La crónica

 “La lluvia, el caos... y el chocolate”


La tarde se cerró como un telón gris en una obra que nadie pidió ver. El cielo, más dramático que un actor en su última escena, amenazaba con lágrimas que pronto no se harían esperar. Apenas llegué a la vieja plazoleta —ese rincón que huele a historia y a empanadas recalentadas—, el aguacero cayó sin piedad, como si el cielo tuviera cuentas pendientes con la tierra.


A mi alrededor, la ciudad se volvió un desfile de contradicciones: unos corrían como si la lluvia fuera ácido, mientras otros parecían disfrutarla como si fuera una bendición celestial embotellada. Los vendedores, héroes de todos los climas, cerraban sus puestos con la destreza de capitanes en medio de un naufragio, mientras los niños, siempre del bando del caos, chapoteaban en los charcos como si el barro fuera más valioso que el oro.

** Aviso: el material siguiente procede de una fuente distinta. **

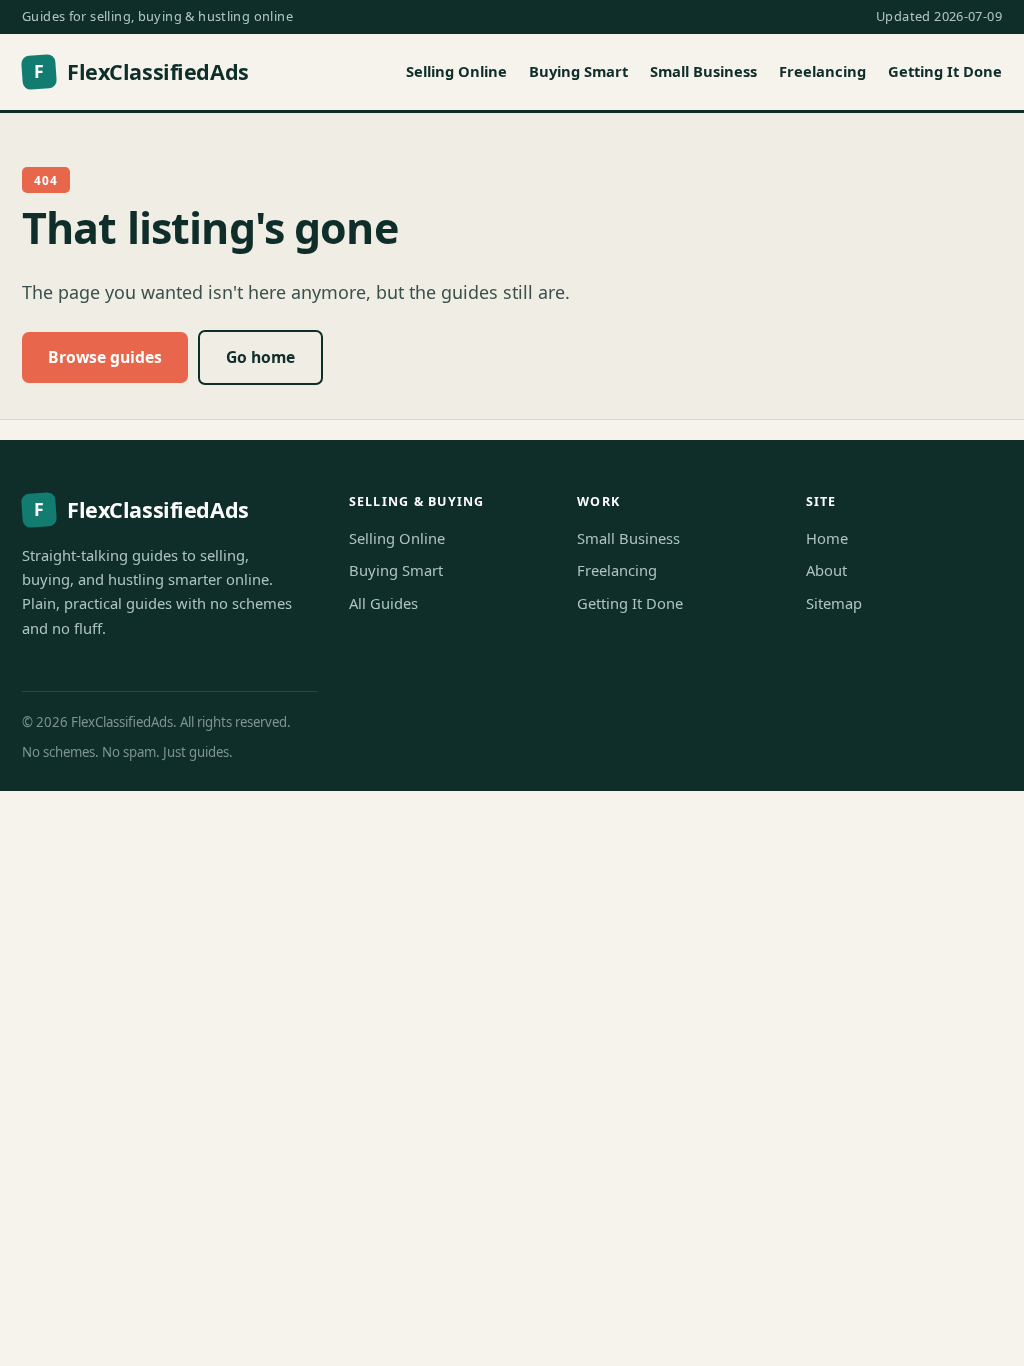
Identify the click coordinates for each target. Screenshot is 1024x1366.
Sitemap (834, 603)
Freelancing (822, 71)
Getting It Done (945, 71)
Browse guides (105, 357)
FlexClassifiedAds (141, 71)
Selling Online (456, 71)
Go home (260, 357)
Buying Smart (578, 71)
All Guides (383, 603)
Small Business (703, 71)
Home (827, 538)
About (826, 570)
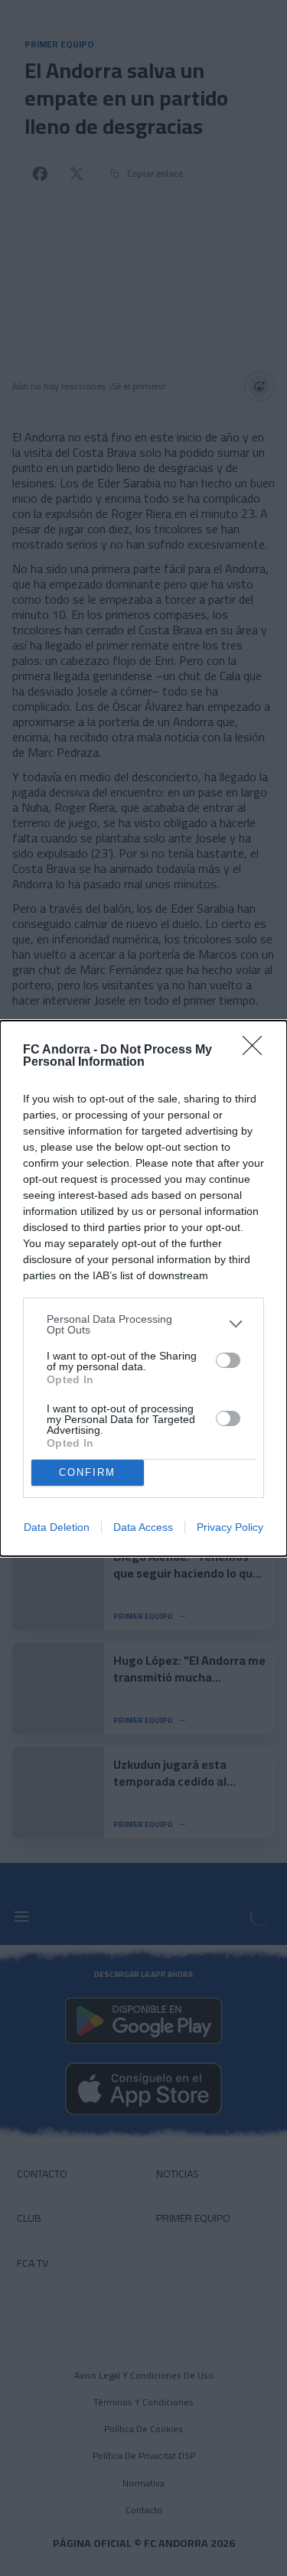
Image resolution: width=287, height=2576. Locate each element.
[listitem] (143, 1324)
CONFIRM (87, 1472)
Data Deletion (57, 1527)
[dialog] (143, 1288)
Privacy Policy (230, 1527)
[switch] (228, 1360)
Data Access (143, 1527)
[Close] (257, 1050)
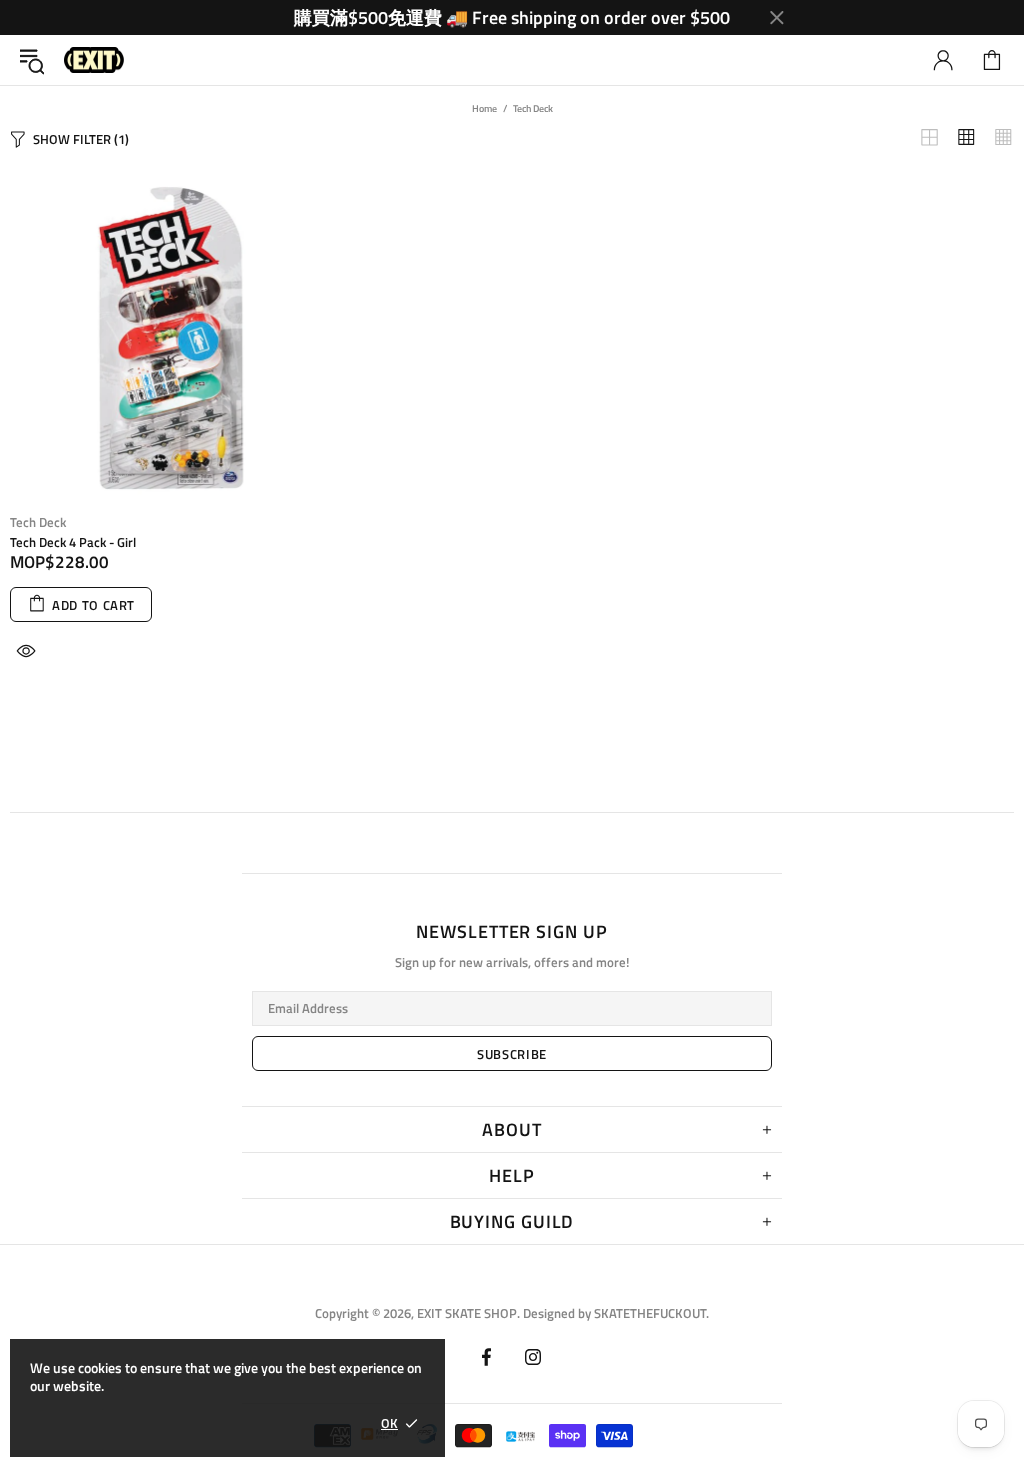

La lluvia no preguntó a quién mojar; simplemente mojó. Caía con el ritmo de un tambor desafinado, golpeando adoquines y techos con el mismo entusiasmo con el que caen los lunes sobre los desprevenidos. Y ahí, en medio del desorden poético, me senté en una banca oxidada —más fiel que muchas amistades— y observé cómo el mundo se dejaba lavar sin pedir permiso.


Una anciana, envuelta en un chal tan antiguo como las historias que seguramente callaba, se sentó a mi lado. Me ofreció un sorbo de chocolate caliente, “para calentar el alma”, dijo. Ironía divina: justo cuando todo se mojaba por fuera, algo empezaba a arder por dentro. Aquel chocolate no curaba el resfriado, pero sí el corazón. Y eso ya era bastante.


Los turistas se refugiaron en el café, murmurando frases en idiomas que ni la lluvia entendía. Las farolas reflejaban su luz temblorosa sobre los charcos, como si el pueblo entero estuviera atrapado en un cuadro impresionista a medio terminar. Todo era contraste: el calor del termo y el frío de los pies, la prisa de unos y la calma de otros, el gris del cielo y el colorido de la vida que se resistía a apagarse.


Cuando el diluvio decidió tomar un descanso, el sol, que había estado castigado en la esquina del cielo como niño travieso, regresó con tímida valentía. Y entonces, como si fuera una broma visual, apareció un arco iris —esa promesa de esperanza que llega justo cuando ya estamos empapados y sin paraguas.


Me levanté con la certeza de que aquella tarde no había sido solo una más. Había sido una mezcla de caos y consuelo, de ironía celestial y ternura terrenal. Porque a veces, la vida es así: una contradicción hermosa que se resume en una banca mojada, una anciana amable, y un sorbo de chocolate que sabe más a milagro que a cacao.